El apóstol Pablo no deja de sorprenderme o más
exactamente es el Espíritu, a través de la mediación de las cartas paulinas, el
que, en el momento más inesperado, interpela obstinadamente.
Extraña las innumerables ocasiones en las que he
leído textos bíblicos o, con ferviente atención, escuchado homilías y estudiado
comentarios exegéticos sin reparar en lo que, en una coyuntura determinada,
incide en el corazón como “una espada de doble filo” (Heb 4,12). “El viento sopla
donde quiere” (Jn 3,8).
Algo así experimenté el pasado día 1, viernes de la
tercera semana del tiempo ordinario, al encontrarme en la “lectura breve” de
Laudes, con el texto que encabeza este comentario.
Las paradojas tienen el efecto inmediato de sacudir
la mente e incitarnos a reflexionar.
La lapidaria confesión de Pablo me ha acompañado
durante estos días, sin borrarse, en ningún momento, del recuerdo.
Leí íntegramente la 2ª carta del apóstol a los
corintios, como queriendo enmarcar e interpretar la afirmación de Pablo en el
contexto global de la epístola y de la comunidad cristiana destinataria en
origen.
Durante su permanencia en Éfeso, ciudad donde
presumiblemente escribió la carta, Pablo tuvo conocimiento del intento de
desacreditar su autoridad por parte de miembros de la comunidad corintia.
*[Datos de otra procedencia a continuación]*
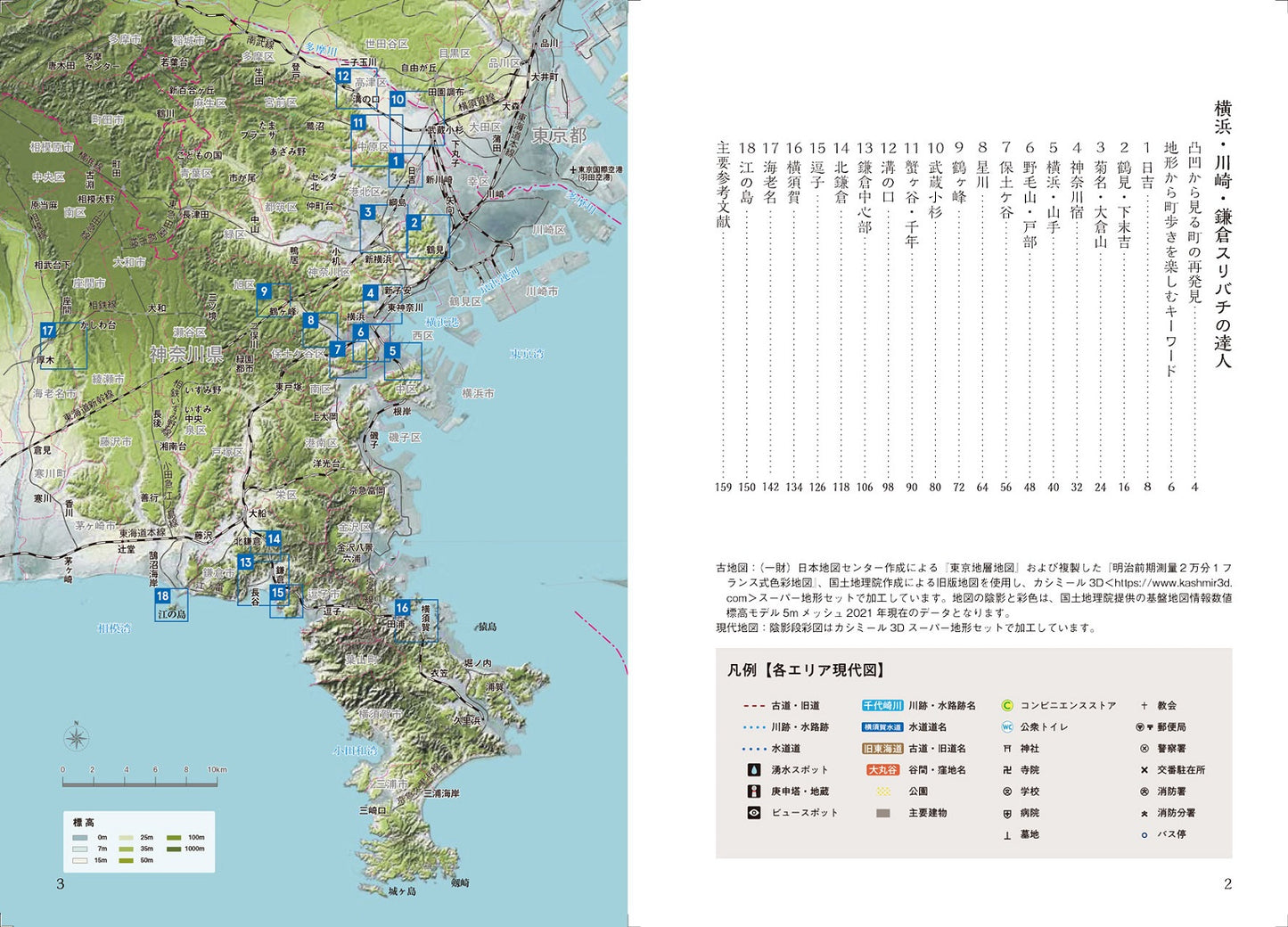Select the convenience store C icon
Screen dimensions: 1288x927
1007,706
Con firmeza y vehemencia revindica su apostolado, que
emana del mismo Señor (2Cor 10,8). Como testimonio de entrega absoluta a la
misión confiada relata la serie de tribulaciones que ha experimentado a causa
del ministerio. Y es después de todo este discurso cuando Pablo hace expresa
mención a gloriarse en sus debilidades, “pues
cuando soy débil, entonces soy fuerte” (2Cor 12,10b).
Mi primera reflexión me lleva a asumir la propia
debilidad, física, en primer lugar, aunque sea a regañadientes (los años no
pasan en balde), pero también, sobre todo, como creyente. Si el testimonio de
Pablo condensa su franca convicción de que “la fuerza se realiza en la
debilidad” (2Cor 9a), ¿cómo no reconocer tantos “naufragios”, decepciones y
errores en el rumbo durante la singladura que me conduce hacia los brazos del
Padre?
Pablo alude a “una espina en la carne, un emisario de
Satanás que me abofetea” (2Cor 12,7). Yo refiero la miseria humana que, en
demasiadas ocasiones, se impone a los altos ideales y sublimes propósitos.
Esta es mi permanente “debilidad”.
Constatada esta condición, la afirmación de Pablo me
induce a considerar la fuerza con la que el Espíritu anida en nosotros. Sin
ella, sería del todo imposible que yo estuviera garabateando estas líneas. La
misma fuerza me otorga la confianza de sentirme acogido en buenas manos.
Por ello la sentencia de Pablo supera los delimitados
matices del concepto paradoja hasta consolidarse en una acreditada
realidad.
Ciertamente, como con reiteración cantan los salmos,
el Señor es mi fuerza, mi luz y mi salvación.
Me reconforta la toma de conciencia y la convicción profunda de que en el corazón
del Padre se diluyen todas nuestras infidelidades y que el reconocimiento de
nuestra debilidad e impotencia nos acerca a Aquel que es la roca y salvación.